Toys: The data science toolbox

Toys is a toolbox for data science, built with PyTorch, and designed for rapid research.

Documentation

Datasets

The Dataset protocol is borrowed from PyTorch and is the boundary between the preprocess and the model. The protocol is quite easy to implement. A dataset need only have methods __len__() and __getitem__() with integer indexing. Most simple collections can be used as datasets, including list and ndarray.
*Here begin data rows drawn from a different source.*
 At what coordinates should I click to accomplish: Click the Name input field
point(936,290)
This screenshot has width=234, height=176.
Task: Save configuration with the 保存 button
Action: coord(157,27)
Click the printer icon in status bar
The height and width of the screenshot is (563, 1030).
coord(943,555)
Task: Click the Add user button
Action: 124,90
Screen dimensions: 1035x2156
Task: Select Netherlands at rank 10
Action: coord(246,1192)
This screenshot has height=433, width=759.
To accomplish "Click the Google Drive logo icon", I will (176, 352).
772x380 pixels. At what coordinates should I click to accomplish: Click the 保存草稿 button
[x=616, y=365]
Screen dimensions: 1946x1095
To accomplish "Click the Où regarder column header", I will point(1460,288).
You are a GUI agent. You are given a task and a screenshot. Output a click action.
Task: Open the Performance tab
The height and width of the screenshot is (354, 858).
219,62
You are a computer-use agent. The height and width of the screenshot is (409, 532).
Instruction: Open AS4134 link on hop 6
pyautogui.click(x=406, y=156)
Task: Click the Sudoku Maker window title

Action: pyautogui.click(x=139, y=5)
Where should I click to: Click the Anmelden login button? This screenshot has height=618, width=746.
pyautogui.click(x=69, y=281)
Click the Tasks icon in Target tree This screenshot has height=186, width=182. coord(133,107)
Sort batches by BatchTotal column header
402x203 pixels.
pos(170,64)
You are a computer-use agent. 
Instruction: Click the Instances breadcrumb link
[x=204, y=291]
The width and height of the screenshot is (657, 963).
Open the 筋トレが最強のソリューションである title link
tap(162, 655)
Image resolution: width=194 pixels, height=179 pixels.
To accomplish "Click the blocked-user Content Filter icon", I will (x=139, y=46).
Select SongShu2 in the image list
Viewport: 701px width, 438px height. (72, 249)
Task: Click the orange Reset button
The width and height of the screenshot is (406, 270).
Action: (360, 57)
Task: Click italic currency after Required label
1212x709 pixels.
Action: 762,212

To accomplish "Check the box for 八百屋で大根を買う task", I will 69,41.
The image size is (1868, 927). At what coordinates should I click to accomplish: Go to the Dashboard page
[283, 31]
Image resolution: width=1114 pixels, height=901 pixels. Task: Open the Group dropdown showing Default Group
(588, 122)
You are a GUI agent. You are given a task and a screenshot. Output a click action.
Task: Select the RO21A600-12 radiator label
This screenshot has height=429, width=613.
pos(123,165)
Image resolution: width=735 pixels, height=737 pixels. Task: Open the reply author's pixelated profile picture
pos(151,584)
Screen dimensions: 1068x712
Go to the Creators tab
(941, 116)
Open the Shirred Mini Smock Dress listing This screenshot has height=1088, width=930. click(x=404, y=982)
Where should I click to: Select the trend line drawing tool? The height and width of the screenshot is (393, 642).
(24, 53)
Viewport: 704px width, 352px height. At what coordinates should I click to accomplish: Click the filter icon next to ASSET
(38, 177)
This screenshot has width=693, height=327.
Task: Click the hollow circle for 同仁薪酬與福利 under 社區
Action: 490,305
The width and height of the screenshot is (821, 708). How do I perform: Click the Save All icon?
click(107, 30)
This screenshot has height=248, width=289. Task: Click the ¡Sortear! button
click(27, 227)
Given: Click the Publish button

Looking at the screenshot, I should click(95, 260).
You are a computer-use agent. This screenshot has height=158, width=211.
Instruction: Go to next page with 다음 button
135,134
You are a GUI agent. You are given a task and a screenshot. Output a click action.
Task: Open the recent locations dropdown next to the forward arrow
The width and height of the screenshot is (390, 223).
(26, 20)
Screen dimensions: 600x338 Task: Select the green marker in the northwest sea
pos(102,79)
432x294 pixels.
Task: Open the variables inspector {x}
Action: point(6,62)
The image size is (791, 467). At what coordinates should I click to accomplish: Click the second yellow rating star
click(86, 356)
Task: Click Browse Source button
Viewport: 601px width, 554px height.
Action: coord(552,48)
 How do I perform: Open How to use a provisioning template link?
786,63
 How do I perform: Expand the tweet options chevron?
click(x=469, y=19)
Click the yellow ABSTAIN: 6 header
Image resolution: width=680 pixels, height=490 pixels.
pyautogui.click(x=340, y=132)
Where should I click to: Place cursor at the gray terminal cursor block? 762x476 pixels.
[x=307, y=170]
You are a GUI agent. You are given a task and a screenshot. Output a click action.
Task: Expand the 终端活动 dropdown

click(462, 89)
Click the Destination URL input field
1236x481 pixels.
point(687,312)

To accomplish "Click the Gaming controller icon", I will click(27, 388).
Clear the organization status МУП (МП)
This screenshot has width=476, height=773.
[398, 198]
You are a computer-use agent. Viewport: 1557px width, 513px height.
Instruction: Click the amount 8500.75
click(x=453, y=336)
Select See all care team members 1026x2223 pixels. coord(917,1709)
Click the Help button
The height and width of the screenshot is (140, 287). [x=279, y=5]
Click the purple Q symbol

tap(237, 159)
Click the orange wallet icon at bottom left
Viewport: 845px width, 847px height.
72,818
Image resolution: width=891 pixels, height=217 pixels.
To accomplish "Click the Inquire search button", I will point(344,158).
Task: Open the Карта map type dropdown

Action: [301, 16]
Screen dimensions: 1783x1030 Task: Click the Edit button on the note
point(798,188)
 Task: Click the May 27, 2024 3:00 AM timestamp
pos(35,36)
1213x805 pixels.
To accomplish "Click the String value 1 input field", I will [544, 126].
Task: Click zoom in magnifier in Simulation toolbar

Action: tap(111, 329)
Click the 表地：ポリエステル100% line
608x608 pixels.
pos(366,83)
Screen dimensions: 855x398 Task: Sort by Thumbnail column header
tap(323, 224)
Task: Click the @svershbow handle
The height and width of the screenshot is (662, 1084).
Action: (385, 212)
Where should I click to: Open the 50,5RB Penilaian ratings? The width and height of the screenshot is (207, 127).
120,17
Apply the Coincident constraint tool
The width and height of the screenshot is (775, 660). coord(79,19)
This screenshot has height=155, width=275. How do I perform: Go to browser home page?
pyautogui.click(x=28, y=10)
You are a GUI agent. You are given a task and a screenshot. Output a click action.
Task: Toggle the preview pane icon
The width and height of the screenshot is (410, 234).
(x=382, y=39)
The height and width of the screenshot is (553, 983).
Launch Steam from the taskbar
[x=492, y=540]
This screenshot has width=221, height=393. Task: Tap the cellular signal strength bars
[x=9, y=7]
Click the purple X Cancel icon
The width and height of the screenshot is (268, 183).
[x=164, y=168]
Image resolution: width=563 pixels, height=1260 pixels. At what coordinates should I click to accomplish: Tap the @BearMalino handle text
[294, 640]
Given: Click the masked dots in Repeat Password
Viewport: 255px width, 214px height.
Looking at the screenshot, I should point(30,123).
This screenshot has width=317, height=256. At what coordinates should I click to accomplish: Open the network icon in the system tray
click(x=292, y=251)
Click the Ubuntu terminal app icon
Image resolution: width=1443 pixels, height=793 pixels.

We use the following vocabulary when discussing datasets:

Row:The value at dataset[i] is called the ith row of the dataset. Each row must be a sequence of arrays and/or scalars, and each array may be of different shape.
Column:The positions in a row are called the columns. The jth column of the dataset is the sequence of the jth column of every row.
Supervised:A supervised dataset has at least two columns where the last column is designated as the target column, and the rest as feature columns. In unsupervised datasets, all are considered feature columns.
Feature:The data in any one feature column of a row is called a feature of that row.
Target:Likewise, the data in the target column of a row is called the target of that row.
Instance:The features of a row are collectively called an instance.
Shape:The shape of a row or instance is the sequence of shapes of its columns. The shape of a dataset is the shape of its rows. Note that the shape of a dataset does not include its length.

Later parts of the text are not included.